Our first SKGfun issue of 2017 was a tribute to the classics genre! Check it out here. Scroll down for extras!
Resources to check out
- Why should you read classics? We’re glad you asked! Check out this post by Amanda.
- How many classics have YOU read? Check out this virtual checklist and make it a 2017 resolution to read more of this beautiful genre!
- Amanda lists just a few of her favorite classics in this post.
- What makes a book five stars?
- Facts you don’t know about classical authors.
Lainey J.’s Favorite Voyage of the Dawn Treader quotes
“You know, extraordinary things happen to extraordinary people.” ~ Reepicheep
“Unhand the tail. Aslan the Great gave me this tail, and no one, repeat no one, touches the tail. Period, exclamation mark!” ~ Reepicheep
“We have nothing if not belief.” ~ Reepicheep
“When you grow up, you should be just like you.” ~ Lucy
Eustace: “That giant rat thing just tried to claw my face off!”
Reepicheep: “I was merely trying to expel the water from your lungs, sir.”
Eustace: “It talked! Did you see? Did anyone just hear that? It talked!”
Telmarine Sailor: “He always talks.”
Caspian: “Actually, it’s getting him to shut up that’s the trick.”
Extra Book Review: Wuthering Heights
Fates collide when Catherine Earnshaw’s father adopts Heathcliffe, a slightly terrifying young boy with a brooding personality.
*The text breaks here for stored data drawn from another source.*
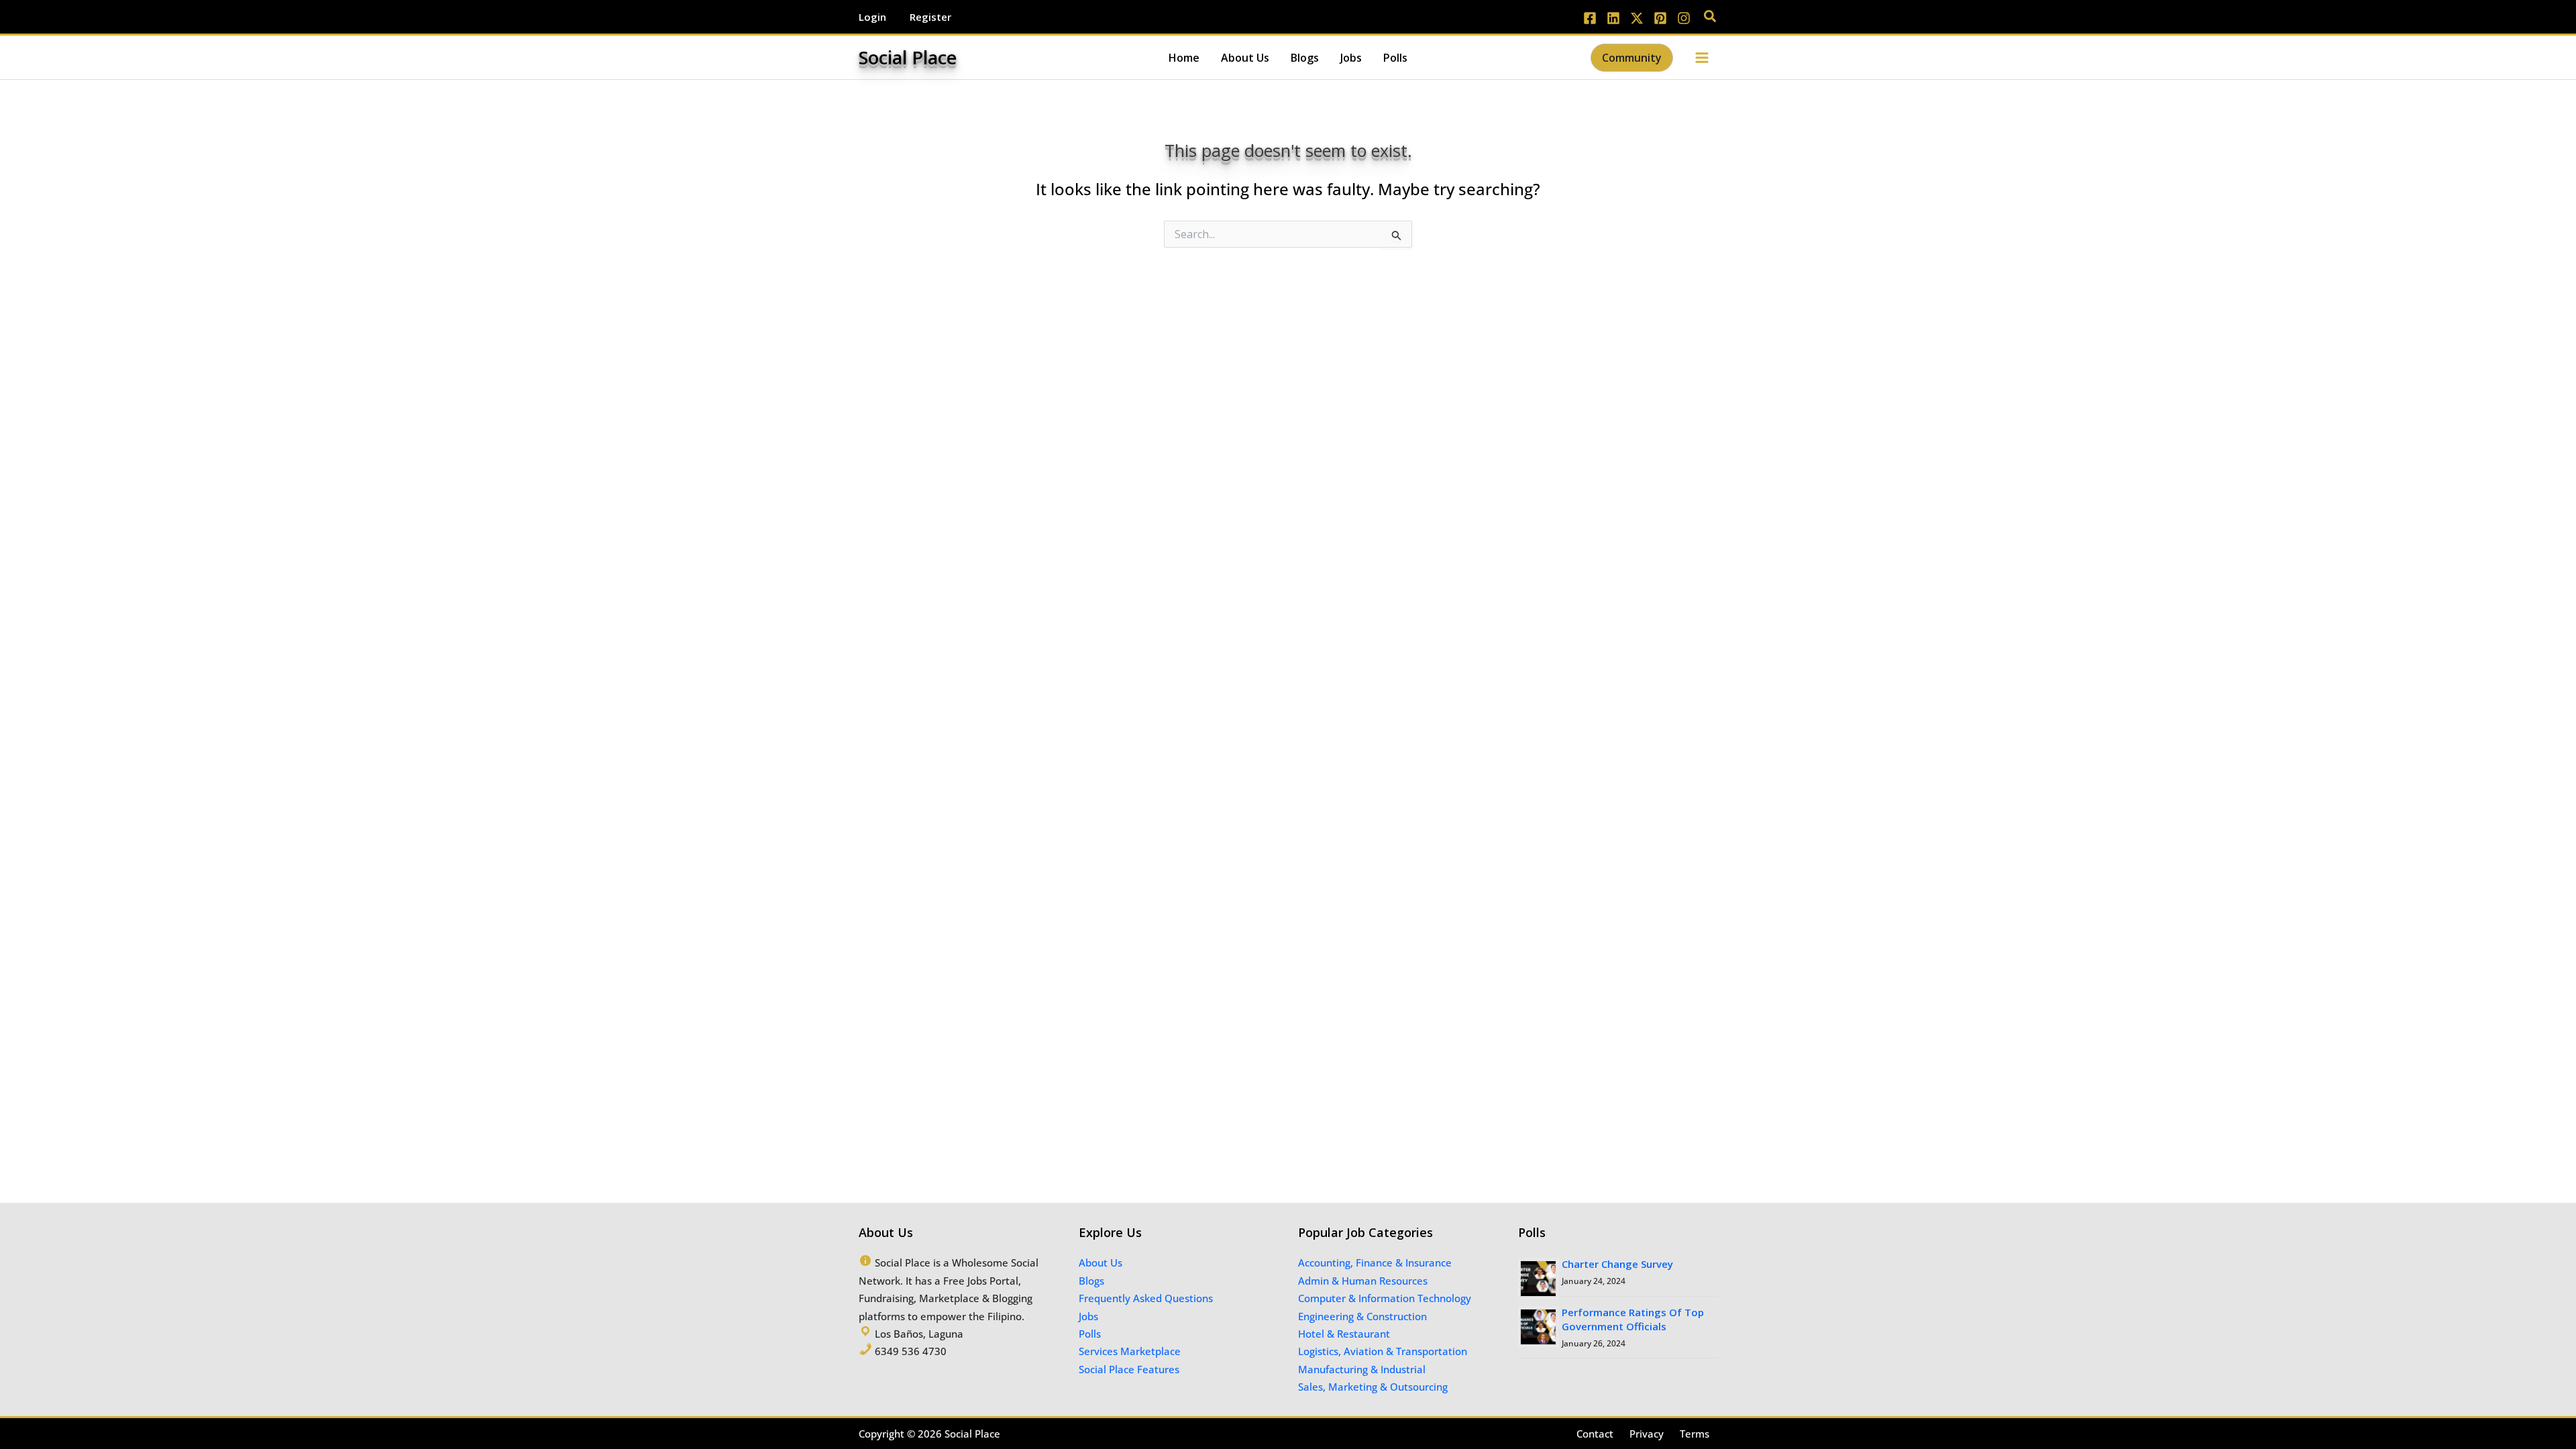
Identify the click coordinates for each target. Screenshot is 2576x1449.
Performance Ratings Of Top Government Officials (1633, 1319)
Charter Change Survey (1617, 1264)
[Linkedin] (1613, 18)
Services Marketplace (1130, 1351)
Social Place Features (1129, 1369)
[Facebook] (1590, 18)
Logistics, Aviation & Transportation (1382, 1351)
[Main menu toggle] (1701, 57)
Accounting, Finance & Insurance (1375, 1262)
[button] (1710, 17)
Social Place (908, 57)
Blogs (1091, 1280)
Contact (1594, 1433)
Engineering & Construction (1362, 1316)
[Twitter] (1637, 18)
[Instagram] (1683, 18)
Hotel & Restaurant (1344, 1333)
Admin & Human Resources (1363, 1280)
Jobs (1088, 1316)
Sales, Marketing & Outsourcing (1373, 1386)
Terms (1694, 1433)
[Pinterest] (1660, 18)
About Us (1100, 1262)
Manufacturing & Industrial (1362, 1369)
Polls (1090, 1333)
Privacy (1646, 1433)
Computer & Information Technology (1384, 1298)
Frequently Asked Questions (1146, 1298)
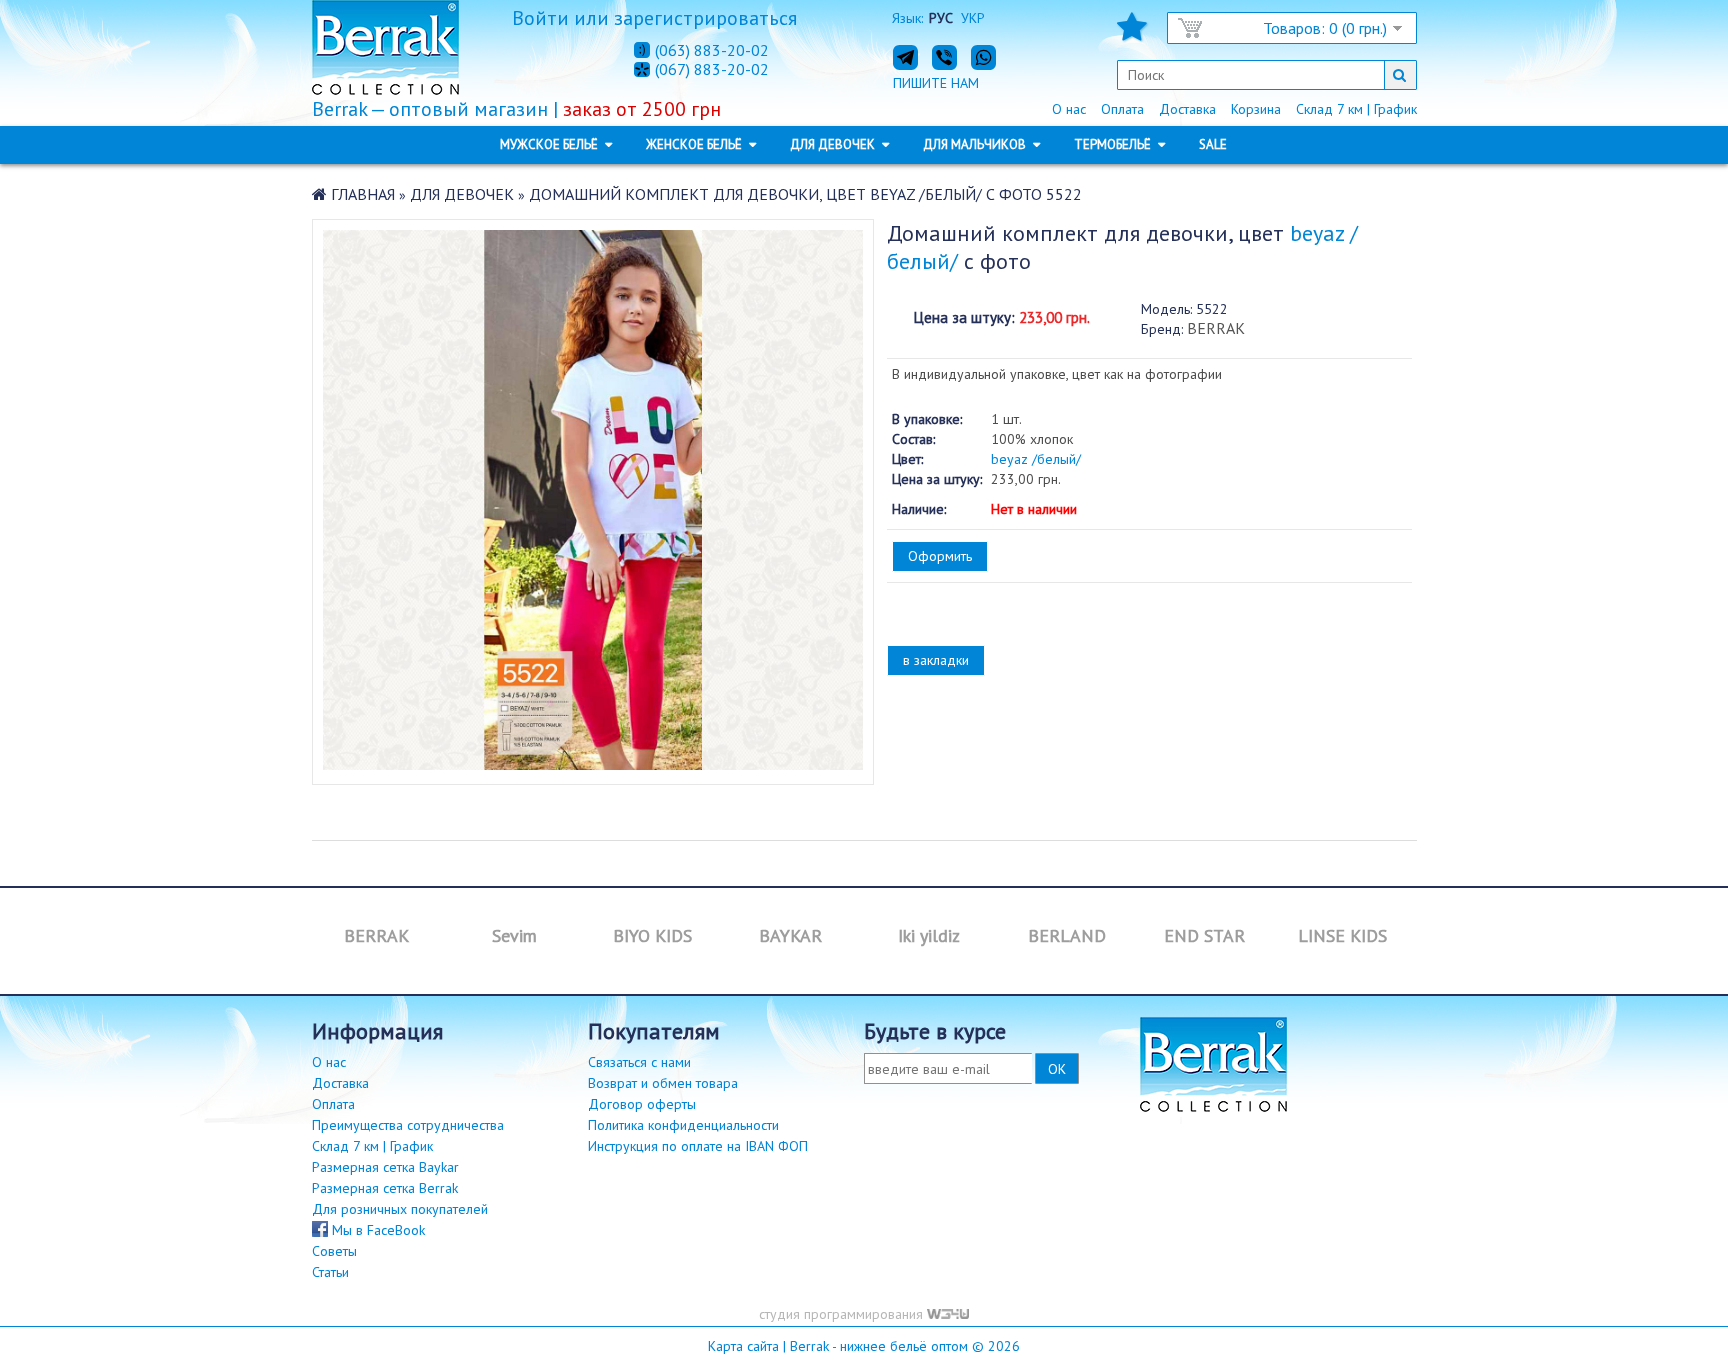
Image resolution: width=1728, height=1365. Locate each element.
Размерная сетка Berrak (385, 1188)
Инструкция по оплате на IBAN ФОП (698, 1146)
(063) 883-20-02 (712, 50)
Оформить (940, 556)
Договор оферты (642, 1104)
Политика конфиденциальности (683, 1125)
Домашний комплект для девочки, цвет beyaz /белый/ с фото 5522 (805, 194)
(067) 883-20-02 (712, 70)
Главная (363, 194)
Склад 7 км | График (1356, 109)
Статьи (330, 1272)
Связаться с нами (639, 1062)
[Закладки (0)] (1132, 33)
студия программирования (843, 1314)
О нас (1069, 109)
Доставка (1187, 109)
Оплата (1122, 109)
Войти (540, 18)
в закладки (936, 660)
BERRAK (1216, 328)
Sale (1213, 144)
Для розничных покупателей (400, 1209)
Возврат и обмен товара (663, 1083)
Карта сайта (743, 1346)
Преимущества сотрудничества (408, 1125)
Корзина (1256, 109)
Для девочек (462, 194)
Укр (973, 18)
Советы (334, 1251)
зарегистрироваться (705, 18)
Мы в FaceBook (376, 1230)
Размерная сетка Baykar (385, 1167)
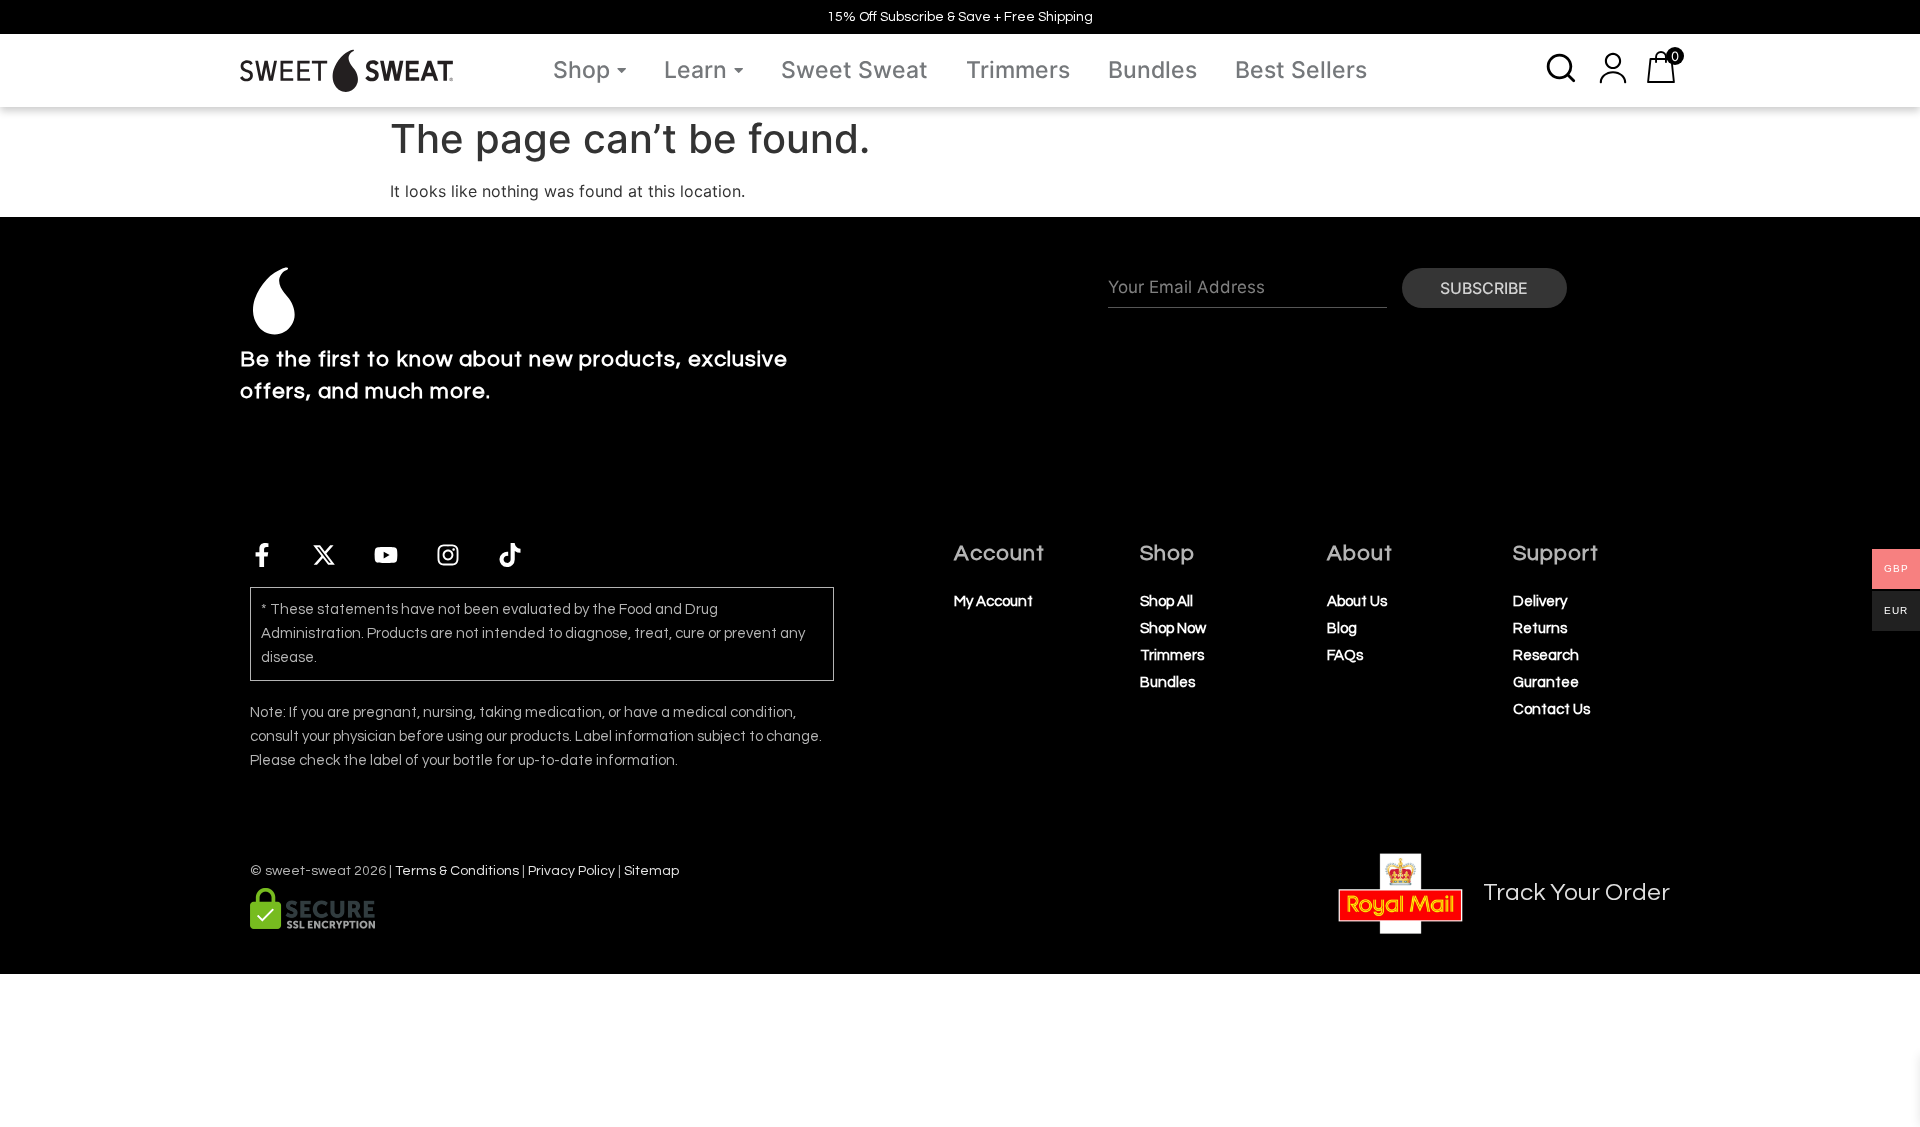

Catherine falls in love with the mysterious orphan boy despite herself, but she refuses to admit her feelings for Heathcliffe. Instead, she marries rich Edgar Linton.
Heathcliffe disappears from Catherine’s life until three years later, when he returns and marries Catherine’s husband’s sister, just to spite Catherine.
Years later, Heathcliffe is the terrifying owner of Wuthering Heights, intent on revenge.
If you want to discover all the secrets of Wuthering Heights for yourself, you’ll have to read the book!
Why I Loved It
The whole book seemed to be shrouded in this amazing veil of foreboding fog. Emily Bronte did an amazing job sharing her vision of Wuthering Heights and Heathcliffe. Through perfect and meticulous wording, she weaves a tale of intrigue. The characters are loveable and relatable. Your heart physically hurts when Catherine chooses Edgar over Heathcliffe.
This novel deeply explores the idea of love, but more specifically, love and hatred. Heathcliffe’s love turns to hatred and this hatred conceives a twisted, irrational desire for revenge.
I believe Bronte wished to share just how low people will stoop when they allow hatred to take root in their hearts. Hopefully, once we have read this book, we will realize how foolish it is to indulge in both love and hatred.